*WHAT THE TASK ASKS*.
Please output exactly the part of the records below that opens with the line containing "Select the Chih Hsin Liu cell" and closes with the line containing "Task: Click the Epson", both lines included, and nothing else.

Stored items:
[Start of Attachment]

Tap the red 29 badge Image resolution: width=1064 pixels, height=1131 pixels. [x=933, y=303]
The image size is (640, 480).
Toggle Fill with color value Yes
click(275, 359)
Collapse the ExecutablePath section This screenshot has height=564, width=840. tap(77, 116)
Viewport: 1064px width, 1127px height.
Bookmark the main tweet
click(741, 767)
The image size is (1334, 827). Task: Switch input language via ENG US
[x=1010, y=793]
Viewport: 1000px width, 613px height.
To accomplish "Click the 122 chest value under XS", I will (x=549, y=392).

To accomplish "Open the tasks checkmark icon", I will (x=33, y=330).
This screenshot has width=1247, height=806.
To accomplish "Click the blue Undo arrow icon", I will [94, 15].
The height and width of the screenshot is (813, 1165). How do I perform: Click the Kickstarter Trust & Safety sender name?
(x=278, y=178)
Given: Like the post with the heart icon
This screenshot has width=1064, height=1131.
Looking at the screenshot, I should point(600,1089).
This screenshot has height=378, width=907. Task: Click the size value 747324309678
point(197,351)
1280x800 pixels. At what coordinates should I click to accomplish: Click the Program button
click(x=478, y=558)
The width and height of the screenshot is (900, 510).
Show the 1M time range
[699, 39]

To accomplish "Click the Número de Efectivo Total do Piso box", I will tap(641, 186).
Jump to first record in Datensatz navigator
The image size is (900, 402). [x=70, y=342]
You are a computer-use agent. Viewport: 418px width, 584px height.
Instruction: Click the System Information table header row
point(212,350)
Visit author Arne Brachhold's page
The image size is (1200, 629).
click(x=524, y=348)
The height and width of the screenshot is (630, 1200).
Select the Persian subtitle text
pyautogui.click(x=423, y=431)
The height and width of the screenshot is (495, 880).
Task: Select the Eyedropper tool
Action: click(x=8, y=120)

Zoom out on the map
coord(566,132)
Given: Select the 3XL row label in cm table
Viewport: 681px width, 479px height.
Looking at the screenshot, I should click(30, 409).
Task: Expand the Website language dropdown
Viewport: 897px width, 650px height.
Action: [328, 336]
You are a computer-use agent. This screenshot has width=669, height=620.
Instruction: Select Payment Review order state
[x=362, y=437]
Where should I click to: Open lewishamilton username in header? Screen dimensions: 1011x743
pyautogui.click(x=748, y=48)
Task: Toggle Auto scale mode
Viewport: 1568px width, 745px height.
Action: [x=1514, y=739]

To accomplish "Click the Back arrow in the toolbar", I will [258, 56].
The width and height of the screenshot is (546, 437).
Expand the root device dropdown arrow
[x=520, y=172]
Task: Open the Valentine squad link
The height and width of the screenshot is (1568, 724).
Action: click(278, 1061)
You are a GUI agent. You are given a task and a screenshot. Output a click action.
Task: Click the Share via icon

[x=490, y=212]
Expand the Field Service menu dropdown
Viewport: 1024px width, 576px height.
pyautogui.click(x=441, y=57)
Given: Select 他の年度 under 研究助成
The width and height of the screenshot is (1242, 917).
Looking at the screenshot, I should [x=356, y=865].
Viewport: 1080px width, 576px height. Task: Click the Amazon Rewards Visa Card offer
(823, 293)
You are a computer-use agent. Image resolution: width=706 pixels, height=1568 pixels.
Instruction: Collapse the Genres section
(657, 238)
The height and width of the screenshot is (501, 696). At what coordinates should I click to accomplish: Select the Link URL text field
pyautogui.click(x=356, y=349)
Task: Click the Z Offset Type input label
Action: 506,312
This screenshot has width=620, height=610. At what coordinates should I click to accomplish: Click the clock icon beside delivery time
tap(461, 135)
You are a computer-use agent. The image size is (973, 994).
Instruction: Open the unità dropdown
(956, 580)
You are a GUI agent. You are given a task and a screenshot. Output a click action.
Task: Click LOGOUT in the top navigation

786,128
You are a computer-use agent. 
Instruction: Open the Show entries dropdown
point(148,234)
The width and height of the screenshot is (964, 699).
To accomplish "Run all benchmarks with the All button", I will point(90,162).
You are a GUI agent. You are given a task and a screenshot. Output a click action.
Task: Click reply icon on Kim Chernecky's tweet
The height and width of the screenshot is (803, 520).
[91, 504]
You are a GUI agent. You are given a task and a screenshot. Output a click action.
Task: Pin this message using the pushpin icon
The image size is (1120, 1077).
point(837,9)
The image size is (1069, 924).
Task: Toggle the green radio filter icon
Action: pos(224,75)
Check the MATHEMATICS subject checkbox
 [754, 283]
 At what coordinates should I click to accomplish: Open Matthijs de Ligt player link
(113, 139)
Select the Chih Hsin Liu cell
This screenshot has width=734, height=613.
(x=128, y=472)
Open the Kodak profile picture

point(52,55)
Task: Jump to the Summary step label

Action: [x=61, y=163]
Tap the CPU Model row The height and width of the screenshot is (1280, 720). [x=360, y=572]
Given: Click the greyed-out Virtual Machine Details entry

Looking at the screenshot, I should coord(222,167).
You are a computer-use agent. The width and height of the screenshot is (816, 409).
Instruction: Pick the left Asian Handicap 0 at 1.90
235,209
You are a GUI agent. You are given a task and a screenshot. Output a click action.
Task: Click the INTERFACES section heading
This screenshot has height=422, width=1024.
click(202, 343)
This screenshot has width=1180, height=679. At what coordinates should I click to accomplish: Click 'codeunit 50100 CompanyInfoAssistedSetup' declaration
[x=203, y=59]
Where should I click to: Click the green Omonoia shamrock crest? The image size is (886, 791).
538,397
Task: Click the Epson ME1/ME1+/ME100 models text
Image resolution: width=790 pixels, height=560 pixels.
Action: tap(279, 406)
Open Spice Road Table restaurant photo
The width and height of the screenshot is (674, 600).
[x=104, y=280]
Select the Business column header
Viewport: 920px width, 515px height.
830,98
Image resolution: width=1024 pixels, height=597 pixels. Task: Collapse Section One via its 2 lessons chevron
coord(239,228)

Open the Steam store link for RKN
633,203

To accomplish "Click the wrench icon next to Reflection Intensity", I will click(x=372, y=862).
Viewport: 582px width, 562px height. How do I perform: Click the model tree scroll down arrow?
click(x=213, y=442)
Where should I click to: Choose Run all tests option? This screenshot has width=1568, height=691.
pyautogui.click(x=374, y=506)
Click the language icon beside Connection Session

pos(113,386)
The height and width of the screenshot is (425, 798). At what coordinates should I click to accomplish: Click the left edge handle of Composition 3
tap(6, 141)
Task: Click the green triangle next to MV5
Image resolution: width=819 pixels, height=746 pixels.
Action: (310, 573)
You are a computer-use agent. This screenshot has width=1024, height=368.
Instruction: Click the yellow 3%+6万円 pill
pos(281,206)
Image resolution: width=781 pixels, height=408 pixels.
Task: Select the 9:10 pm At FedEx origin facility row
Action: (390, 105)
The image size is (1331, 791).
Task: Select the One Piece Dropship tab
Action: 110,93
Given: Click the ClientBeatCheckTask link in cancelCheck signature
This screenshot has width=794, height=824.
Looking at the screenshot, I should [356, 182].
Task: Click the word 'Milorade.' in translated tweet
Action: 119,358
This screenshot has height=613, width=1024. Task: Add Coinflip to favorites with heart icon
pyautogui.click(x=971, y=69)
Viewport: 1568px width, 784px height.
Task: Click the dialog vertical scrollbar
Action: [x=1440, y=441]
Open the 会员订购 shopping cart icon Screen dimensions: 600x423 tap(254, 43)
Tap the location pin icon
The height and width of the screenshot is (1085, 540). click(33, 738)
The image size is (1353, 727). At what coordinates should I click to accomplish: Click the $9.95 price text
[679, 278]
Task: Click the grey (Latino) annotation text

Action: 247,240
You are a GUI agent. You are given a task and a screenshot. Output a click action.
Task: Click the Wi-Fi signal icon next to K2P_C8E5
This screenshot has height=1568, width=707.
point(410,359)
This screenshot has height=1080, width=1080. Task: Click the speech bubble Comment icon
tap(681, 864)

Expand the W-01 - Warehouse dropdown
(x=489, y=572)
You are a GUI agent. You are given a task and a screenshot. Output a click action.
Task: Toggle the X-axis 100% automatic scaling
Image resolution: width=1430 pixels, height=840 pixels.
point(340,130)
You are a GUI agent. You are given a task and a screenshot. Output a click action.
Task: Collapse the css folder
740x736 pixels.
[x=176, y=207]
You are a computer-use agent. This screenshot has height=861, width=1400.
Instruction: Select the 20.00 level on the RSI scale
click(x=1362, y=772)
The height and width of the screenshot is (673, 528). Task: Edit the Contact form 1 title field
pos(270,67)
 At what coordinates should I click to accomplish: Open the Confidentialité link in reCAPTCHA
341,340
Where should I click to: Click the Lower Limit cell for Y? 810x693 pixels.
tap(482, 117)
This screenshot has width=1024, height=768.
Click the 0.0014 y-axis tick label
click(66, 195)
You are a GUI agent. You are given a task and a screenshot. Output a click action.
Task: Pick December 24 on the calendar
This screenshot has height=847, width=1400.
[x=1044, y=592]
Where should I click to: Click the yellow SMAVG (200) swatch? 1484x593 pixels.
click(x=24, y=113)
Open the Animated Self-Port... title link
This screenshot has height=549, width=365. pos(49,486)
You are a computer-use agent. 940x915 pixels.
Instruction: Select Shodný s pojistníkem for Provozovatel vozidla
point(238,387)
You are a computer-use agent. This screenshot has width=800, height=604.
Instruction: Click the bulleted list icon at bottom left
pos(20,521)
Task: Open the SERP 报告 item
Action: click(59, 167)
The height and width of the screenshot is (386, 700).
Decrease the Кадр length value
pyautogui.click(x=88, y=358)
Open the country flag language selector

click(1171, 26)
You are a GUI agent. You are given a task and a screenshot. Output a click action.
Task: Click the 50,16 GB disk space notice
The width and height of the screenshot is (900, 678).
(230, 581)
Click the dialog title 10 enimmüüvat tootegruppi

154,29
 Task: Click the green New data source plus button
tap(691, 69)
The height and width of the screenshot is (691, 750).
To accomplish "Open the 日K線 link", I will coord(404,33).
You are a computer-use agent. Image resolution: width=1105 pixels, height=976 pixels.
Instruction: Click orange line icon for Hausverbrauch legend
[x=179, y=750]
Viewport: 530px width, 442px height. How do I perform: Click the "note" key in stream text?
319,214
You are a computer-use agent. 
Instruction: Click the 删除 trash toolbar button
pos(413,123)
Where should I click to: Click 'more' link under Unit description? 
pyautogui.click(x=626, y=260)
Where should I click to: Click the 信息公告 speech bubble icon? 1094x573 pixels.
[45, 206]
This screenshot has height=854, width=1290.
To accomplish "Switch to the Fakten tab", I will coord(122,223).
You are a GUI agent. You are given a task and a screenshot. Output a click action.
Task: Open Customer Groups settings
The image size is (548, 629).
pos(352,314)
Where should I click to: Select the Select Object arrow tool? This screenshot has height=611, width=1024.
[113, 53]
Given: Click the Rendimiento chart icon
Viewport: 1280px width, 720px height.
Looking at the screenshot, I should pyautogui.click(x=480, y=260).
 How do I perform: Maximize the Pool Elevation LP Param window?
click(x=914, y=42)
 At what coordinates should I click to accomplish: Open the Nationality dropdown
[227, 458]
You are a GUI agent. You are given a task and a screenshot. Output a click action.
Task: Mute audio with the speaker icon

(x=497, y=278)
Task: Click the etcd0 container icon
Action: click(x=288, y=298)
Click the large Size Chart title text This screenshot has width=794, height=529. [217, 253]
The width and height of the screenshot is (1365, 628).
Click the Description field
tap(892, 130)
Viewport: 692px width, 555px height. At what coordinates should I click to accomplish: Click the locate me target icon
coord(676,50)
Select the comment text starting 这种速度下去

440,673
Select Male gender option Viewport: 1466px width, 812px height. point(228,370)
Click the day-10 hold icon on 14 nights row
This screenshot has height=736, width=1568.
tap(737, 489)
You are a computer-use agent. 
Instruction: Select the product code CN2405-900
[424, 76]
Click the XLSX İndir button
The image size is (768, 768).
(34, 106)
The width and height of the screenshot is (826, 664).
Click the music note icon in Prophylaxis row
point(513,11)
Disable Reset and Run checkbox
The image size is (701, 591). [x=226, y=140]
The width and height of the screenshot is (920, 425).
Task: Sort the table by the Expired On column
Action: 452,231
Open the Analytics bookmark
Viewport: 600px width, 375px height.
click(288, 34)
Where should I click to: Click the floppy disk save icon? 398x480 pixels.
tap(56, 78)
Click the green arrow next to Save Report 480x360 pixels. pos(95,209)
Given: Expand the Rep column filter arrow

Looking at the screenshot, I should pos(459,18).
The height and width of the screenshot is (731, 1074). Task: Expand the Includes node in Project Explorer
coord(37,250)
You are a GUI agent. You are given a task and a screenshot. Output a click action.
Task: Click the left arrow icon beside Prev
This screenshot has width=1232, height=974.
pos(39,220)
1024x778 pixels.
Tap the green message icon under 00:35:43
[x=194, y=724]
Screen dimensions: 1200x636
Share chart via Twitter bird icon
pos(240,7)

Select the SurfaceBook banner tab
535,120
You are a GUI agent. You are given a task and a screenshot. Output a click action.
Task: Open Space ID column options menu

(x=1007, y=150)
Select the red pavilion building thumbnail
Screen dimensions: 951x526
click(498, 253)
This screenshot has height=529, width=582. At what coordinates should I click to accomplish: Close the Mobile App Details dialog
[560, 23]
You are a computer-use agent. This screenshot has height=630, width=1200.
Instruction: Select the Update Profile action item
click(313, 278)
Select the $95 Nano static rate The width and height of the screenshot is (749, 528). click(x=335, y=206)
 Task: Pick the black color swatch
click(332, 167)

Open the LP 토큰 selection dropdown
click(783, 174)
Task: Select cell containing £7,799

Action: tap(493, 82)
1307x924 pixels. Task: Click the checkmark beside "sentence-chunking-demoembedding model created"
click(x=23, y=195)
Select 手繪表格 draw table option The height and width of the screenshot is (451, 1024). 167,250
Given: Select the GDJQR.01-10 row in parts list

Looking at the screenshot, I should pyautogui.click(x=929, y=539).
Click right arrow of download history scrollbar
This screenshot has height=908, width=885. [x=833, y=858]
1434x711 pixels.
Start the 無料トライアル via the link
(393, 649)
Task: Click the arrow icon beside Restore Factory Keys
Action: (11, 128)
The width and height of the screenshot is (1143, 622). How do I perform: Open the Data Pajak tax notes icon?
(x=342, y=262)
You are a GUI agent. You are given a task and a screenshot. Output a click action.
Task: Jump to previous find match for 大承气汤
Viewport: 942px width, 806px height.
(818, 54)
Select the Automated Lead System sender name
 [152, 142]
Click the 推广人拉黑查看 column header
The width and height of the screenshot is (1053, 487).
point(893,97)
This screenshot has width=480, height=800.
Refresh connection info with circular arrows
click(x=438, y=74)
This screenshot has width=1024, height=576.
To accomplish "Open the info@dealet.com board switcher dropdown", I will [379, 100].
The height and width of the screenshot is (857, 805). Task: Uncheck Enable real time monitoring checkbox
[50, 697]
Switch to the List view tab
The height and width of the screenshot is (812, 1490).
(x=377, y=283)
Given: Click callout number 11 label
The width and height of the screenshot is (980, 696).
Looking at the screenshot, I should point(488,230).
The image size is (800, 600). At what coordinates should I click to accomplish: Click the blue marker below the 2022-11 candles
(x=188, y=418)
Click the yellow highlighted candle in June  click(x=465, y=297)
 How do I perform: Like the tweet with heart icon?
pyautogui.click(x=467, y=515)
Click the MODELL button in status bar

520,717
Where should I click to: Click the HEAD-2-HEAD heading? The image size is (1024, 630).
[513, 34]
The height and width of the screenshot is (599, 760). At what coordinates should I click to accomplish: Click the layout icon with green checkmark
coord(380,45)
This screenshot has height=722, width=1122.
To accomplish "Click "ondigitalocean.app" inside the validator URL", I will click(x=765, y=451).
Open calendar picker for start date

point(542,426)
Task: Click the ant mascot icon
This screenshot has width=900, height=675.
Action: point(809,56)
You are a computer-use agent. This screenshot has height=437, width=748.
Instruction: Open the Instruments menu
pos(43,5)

[End of Attachment]

*TASK SOLUTION*.
Select the Chih Hsin Liu cell
This screenshot has width=734, height=613.
(x=128, y=472)
Open the Kodak profile picture

point(52,55)
Task: Jump to the Summary step label

Action: [x=61, y=163]
Tap the CPU Model row The height and width of the screenshot is (1280, 720). [x=360, y=572]
Given: Click the greyed-out Virtual Machine Details entry

Looking at the screenshot, I should coord(222,167).
You are a computer-use agent. The width and height of the screenshot is (816, 409).
Instruction: Pick the left Asian Handicap 0 at 1.90
235,209
You are a GUI agent. You are given a task and a screenshot. Output a click action.
Task: Click the INTERFACES section heading
This screenshot has height=422, width=1024.
click(202, 343)
This screenshot has width=1180, height=679. At what coordinates should I click to accomplish: Click 'codeunit 50100 CompanyInfoAssistedSetup' declaration
[x=203, y=59]
Where should I click to: Click the green Omonoia shamrock crest? The image size is (886, 791).
538,397
Task: Click the Epson ME1/ME1+/ME100 models text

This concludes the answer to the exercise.